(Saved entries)
- - - - -

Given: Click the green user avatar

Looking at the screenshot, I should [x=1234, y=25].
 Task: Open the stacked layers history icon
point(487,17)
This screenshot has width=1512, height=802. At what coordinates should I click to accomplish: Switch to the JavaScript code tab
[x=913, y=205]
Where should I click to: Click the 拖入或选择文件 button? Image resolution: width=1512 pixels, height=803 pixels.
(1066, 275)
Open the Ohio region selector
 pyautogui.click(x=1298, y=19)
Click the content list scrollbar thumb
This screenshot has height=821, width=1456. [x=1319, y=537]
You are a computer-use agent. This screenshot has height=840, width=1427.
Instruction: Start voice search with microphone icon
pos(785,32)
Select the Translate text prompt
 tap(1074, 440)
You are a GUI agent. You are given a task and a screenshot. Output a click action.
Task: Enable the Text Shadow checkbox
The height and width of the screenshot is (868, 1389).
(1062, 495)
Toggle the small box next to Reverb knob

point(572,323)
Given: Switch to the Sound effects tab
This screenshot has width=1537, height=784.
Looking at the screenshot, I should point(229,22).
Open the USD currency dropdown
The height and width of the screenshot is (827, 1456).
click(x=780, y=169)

- - - - -

Instructions to follow =
Only lines with the word "agent" are needed. Copy them from the preceding records.

Result for this exercise =
You are a computer-use agent. This screenshot has height=840, width=1427.
You are a GUI agent. You are given a task and a screenshot. Output a click action.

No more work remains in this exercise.